Fiscal Year Ended March 31,
20232022
Balance beginning of year$— $2,532 
Change in fair value of contingent consideration liability— (2,532)
Balance at end of year $— $— 
Long-term Debt
The following table summarizes the fair and carrying value of the Company’s long-term debt, including the current portion at each of the balance sheet dates March 31, 2023 and 2022:
Fiscal Year Ended March 31,
(in millions of dollars)20232022
Fair market value of long term obligations$621 $517 
Carrying value of long term obligations$620 $520 
The Company estimates the fair value of its long-term debt using Level 2 inputs which are based upon quoted market prices for the same or similar obligations or on calculations that are based on the current interest rates available to the Company for debt of similar terms and maturities. See Note 9 for more information regarding long-term debt.
Nonrecurring Fair Value Measurements
Assets and liabilities that are measured at fair value on a nonrecurring basis primarily relate to long-lived assets, right-of-use operating lease assets and liabilities, goodwill and intangibles, and other current and noncurrent assets. These assets and liabilities fair values are evaluated for impairment when potential indicators of impairment exist. Accordingly, the nonrecurring measurement of the fair value of these assets and liabilities are classified within Level 3 of the fair value hierarchy.

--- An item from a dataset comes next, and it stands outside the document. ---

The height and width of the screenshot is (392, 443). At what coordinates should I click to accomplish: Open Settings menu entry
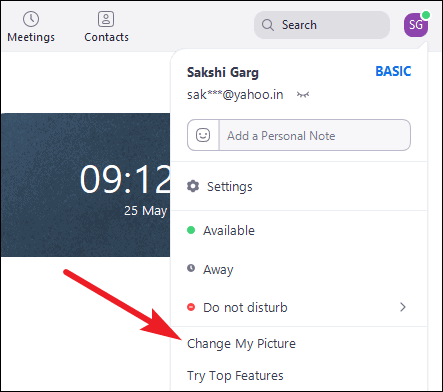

Acquisition Accounting for Business Combinations
The Company accounts for acquisitions qualifying under ASC 805, "Business Combinations," which requires, among other things, that the assets acquired and liabilities assumed be recognized at their fair values as of the acquisition date. The fair values of consideration transferred and net assets acquired are determined using a combination of Level 2 and Level 3 inputs as specified in the fair value hierarchy in ASC 820, “Fair Value Measurements and Disclosures.” The Company believes that the fair values assigned to the assets acquired and liabilities assumed are based on reasonable assumptions. The significant assumptions used in determining the fair value include the discount rate and forecasted results (e.g., revenue growth rates and operating profit margins).
Long-Lived Assets
The Company reviews long-lived assets for impairment whenever events, changes in business conditions, or other circumstances provide an indication that such assets may be impaired.